A parallel PrefixSpan algorithm to mine frequent sequential patterns.
`spark.findFrequentSequentialPatterns` returns a complete set of
frequent sequential patterns. For more details, see
[PrefixSpan](https://spark.apache.org/docs/latest/mllib-frequent-pattern-mining.html#prefixspan).

## Usage

``` r
spark.findFrequentSequentialPatterns(data, ...)

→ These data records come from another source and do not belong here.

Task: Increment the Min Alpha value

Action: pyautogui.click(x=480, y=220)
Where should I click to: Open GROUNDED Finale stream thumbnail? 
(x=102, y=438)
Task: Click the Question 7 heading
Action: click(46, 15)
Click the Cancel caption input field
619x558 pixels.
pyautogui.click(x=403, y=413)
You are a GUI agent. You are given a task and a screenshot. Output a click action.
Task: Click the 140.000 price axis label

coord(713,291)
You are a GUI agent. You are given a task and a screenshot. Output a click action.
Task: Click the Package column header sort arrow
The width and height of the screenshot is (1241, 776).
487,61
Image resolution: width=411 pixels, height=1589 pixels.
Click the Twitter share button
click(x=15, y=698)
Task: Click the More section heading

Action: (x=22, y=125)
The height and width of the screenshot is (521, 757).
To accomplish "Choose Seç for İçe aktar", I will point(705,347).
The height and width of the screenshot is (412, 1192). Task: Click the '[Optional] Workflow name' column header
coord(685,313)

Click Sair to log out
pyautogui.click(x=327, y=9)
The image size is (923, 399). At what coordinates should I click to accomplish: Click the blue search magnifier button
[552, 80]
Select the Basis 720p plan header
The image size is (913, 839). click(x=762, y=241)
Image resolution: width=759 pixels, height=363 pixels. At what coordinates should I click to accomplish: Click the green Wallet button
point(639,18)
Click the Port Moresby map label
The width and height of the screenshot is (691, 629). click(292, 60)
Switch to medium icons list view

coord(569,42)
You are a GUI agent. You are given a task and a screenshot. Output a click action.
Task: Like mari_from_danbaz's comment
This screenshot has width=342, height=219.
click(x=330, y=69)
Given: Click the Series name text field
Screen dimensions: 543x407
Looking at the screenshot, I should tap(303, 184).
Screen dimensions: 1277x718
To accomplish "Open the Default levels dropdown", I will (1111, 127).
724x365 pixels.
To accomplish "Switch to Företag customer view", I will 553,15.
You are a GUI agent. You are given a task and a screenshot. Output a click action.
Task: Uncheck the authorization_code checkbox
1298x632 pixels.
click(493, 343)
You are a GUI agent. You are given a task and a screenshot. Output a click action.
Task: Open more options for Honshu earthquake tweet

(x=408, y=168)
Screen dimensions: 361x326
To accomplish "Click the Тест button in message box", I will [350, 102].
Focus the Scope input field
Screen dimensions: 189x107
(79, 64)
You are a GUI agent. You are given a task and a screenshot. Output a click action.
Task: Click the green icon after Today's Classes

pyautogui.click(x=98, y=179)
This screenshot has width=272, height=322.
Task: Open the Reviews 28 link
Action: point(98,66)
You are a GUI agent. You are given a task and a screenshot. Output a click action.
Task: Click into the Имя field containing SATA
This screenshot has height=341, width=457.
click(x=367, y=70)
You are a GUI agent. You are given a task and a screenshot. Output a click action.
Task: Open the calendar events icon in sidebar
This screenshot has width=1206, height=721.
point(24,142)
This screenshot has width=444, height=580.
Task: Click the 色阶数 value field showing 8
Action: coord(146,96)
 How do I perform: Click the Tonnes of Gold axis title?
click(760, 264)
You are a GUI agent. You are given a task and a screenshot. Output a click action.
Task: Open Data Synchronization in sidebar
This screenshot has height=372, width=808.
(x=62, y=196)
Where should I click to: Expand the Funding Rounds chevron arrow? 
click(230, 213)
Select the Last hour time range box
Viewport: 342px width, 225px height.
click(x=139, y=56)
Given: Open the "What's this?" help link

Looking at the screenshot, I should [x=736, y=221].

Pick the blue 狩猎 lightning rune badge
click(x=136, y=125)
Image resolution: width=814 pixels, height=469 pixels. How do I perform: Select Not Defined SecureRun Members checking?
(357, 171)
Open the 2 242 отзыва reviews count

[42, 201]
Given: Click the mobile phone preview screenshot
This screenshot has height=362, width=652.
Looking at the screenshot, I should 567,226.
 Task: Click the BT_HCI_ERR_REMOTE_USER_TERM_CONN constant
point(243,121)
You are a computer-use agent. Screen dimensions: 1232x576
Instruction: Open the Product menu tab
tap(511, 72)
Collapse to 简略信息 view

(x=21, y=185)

# S4 method for class 'SparkDataFrame'
spark.findFrequentSequentialPatterns(
  data,
  minSupport = 0.1,
  maxPatternLength = 10L,
  maxLocalProjDBSize = 32000000L,
  sequenceCol = "sequence"
)
```

## Arguments

  - data:
    
    A SparkDataFrame.

  - ...:
    
    additional argument(s) passed to the method.

  - minSupport:
    
    Minimal support level.

  - maxPatternLength:
    
    Maximal pattern length.

  - maxLocalProjDBSize:
    
    Maximum number of items (including delimiters used in the internal
    storage format) allowed in a projected database before local
    processing.

  - sequenceCol:
    
    name of the sequence column in dataset.

## Value

A complete set of frequent sequential patterns in the input sequences of
itemsets. The returned `SparkDataFrame` contains columns of sequence and
corresponding frequency. The schema of it will be: `sequence:
ArrayType(ArrayType(T))`, `freq: integer` where T is the item type

## Note

spark.findFrequentSequentialPatterns(SparkDataFrame) since 3.0.0

## Examples

``` r
if (FALSE) { # \dontrun{
df <- createDataFrame(list(list(list(list(1L, 2L), list(3L))),
                           list(list(list(1L), list(3L, 2L), list(1L, 2L))),
                           list(list(list(1L, 2L), list(5L))),
                           list(list(list(6L)))),
                      schema = c("sequence"))
frequency <- spark.findFrequentSequentialPatterns(df, minSupport = 0.5, maxPatternLength = 5L,
                                                  maxLocalProjDBSize = 32000000L)
showDF(frequency)
} # }
```